I’ve never really understood whether Mojo’s GPU capability is useful for graphics programming.
I don’t have much experience with GPUs and other fancy processing units so forgive me if the question is stupid, but is this GPU programming useful for graphics or limited to matrix multiplication-like operations?
Do you think that mojo can become a good driver for a game engine in therms of graphics? With the low-levelness of SIMD instructions, it only seems logical to draw triangles on the screen)
The use of GPUs as general purpose accelerators (GPGPU), was created primarily because GPUs were designed as linear algebra accelerators to help with 3d math. They got adopted by people doing science because it turns out that having 500 smaller cores working on a parallel task is better than 8 bigger ones. We have access to LLVM intrinsics, which means that, given a sufficient amount of headache, we should be able to do anything that Vulkan can do.
Since you’ve opened this up to more general GPU questions, are there plans to support persistent kernels? A lot of the GPGPU usage in my domain is in areas where it’s not a great idea to try to launch a full kernel launch for each operation batch, for instance using Nvidia’s GPU Direct Ethernet.
The other questions I have is about what provisions have been made for CXL in the API, since GPUs being able to easily pull data from an SSD or treat host memory as a separate but accessible address space seems like it would have some API implications for usescases which want to stream data onto the GPU.

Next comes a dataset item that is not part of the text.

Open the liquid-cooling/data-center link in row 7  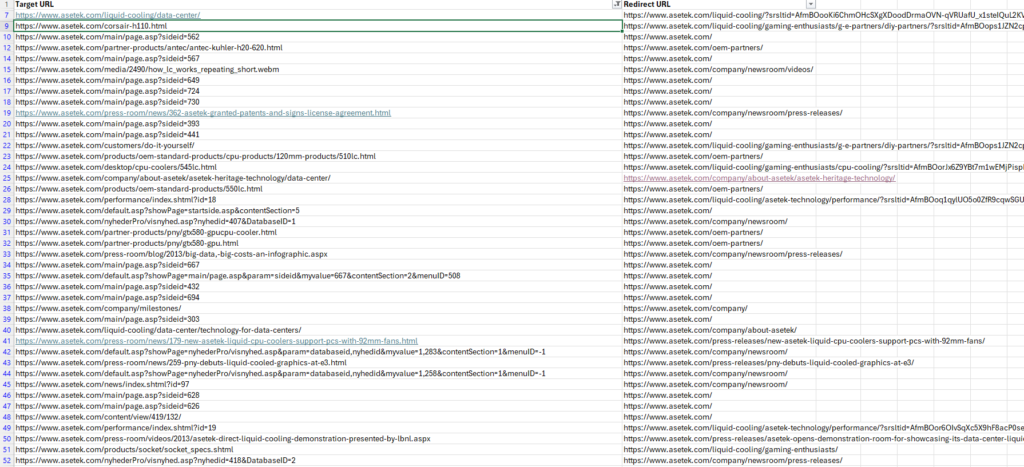[108, 15]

Our current focus is on AI kernels and GPGPU programming. From my understanding as non graphics expert, modern graphics compute workloads are not “always” implemented using shading languages to feed the rasterization pipeline. Instead, some are often better suited to a more general GPGPU programming model, which can be easier and/or faster for certain tasks. For example, I have seen CUDA kernels used for ray tracing!

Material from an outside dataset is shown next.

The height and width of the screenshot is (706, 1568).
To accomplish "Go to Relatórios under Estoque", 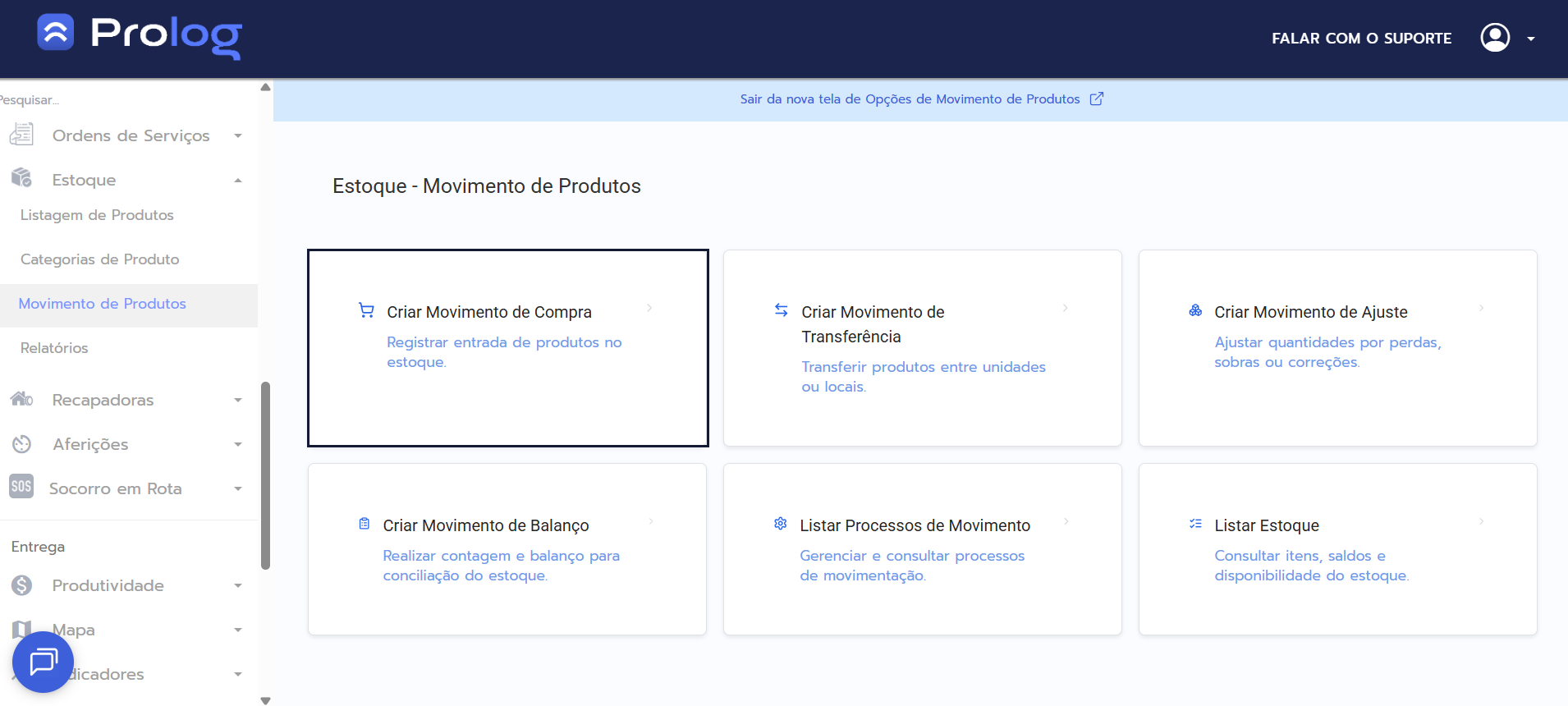I will coord(54,348).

In general, we don’t have any assumptions that prevent us from supporting persistent kernels; you can write a kernel that is launched once and continuously processes data streamed through device’s HBM.
For the second question, I’m not sure I fully understand. Are you referring to unified memory? and how that effect the performance of streaming data to a GPU ?

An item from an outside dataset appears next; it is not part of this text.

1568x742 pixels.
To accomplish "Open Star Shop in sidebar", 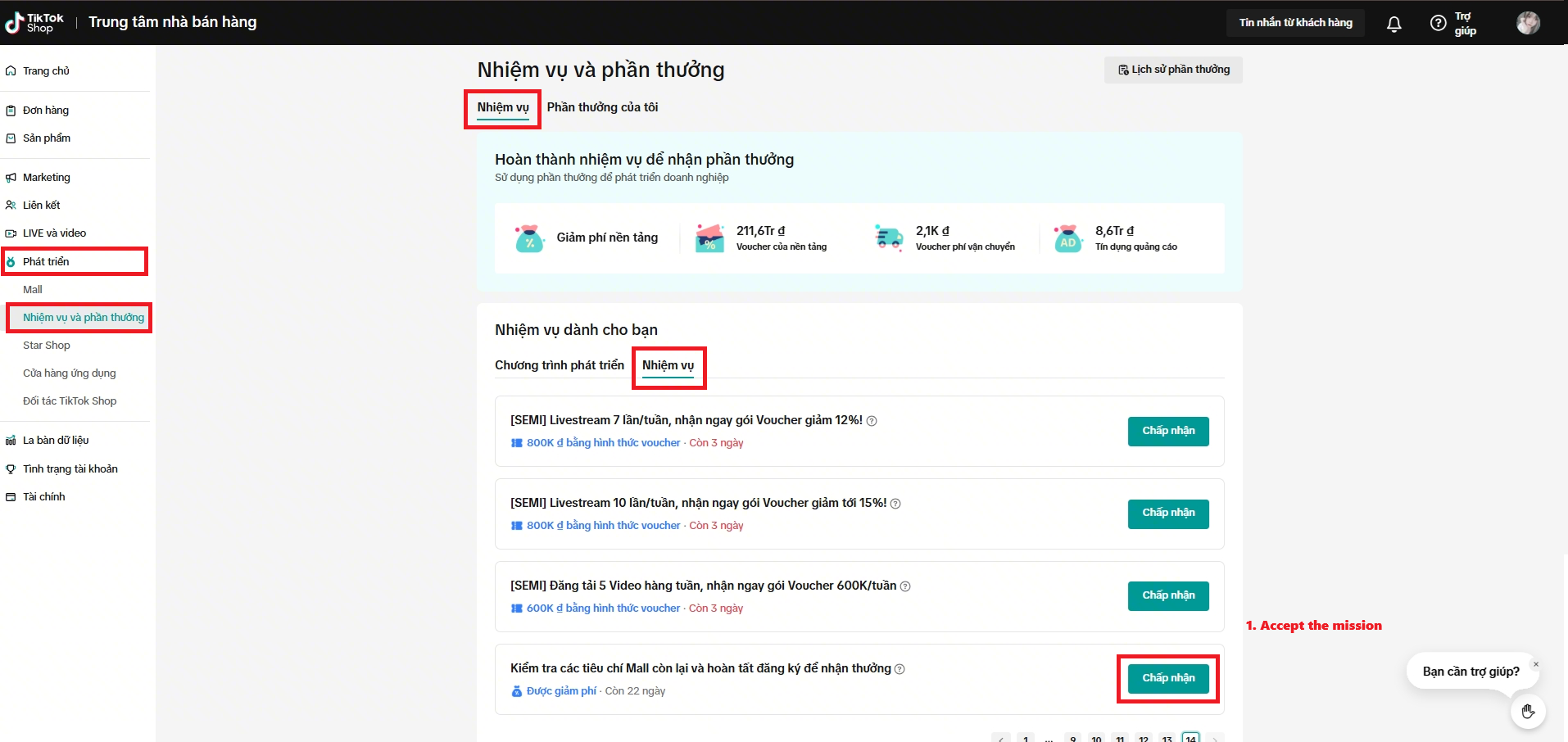I will point(47,346).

For graphics rendering you need more than SIMD and GPGPU / CUDA-Like stuff, my non-expert understanding of modern game engines is its a mixture of shaders for basic rendering which requires access to special HW function units + GPGPU code for accelerating things like physics simulation…etc
Glad to hear for persistent kernels.
CXL is another protocol on top of PCIe that new Intel and AMD CPUs support (not aware of any ARM implementations yet), which enables a few things via various device types. The short version is that it lets PCIe devices participate in the memory hierarchy. The long answer is that there are a few different device types:
- Type 1 (CXL.io and CXL.cache): This lets a device with no memory of it’s own join the CPU cache coherence protocol. For instance, a network card becomes capable of delivering packets into l3 cache on any CXL-capable CPU, and is notified when the CPU modifies cache lines it has in its cache. This allows you to implement host->device atomics with normal atomic instructions.
- Type 2 (CXL.io, CXL.cache and CXL.mem): A device with its own cache and memory, like a GPU. This means the GPU gets full cache coherence with the host, and vise-versa, and the host can easily map the GPU’s address space into its own, again, no special features like how CUDA does it. An NVME drive with an SRAM cache might also implement this protocol, allowing byte-granularity IO with little to no performance loss. The important part of CXL.mem is that any CXL.io device can read from it, so this also gives the underlying capabilities for GPU Direct Storage and GPU Direct RDMA directly via CXL. Finally, as mentioned, a CXL.io device can read from the memory, so this means you would be able to issue RDMA reads or writes to an NVMe drive (this is of great interested to disaggregated storage people).
- Type 3 (CXL.io and CXL.mem): Like type 2, but no cache (at least one that can keep up with a CPU cache). This is DRAM-cache or no-cache NVMe drives, or just a PCIe card with more ram on it (yes, you could make a PCIe card that acts as nothing but a big bank of HBM).
When you combine all of these you get a system where a GPU becomes much more of an equal peer to the CPU, and can direct other devices on the system as needed, provided they also implement CXL.
Interesting talk highlighting Mojo’s capabilities
- Metaprogramming is more expressive and easier to work with than Cpp’s templates
- Mojo can drop down to MLIR which is easier than inline Assembly
- Parameteric Tensor is a useful abstraction on top of SIMT, which would work well with Autotuning for optimization
There are other aspects that went over my head, but these are my takeaways.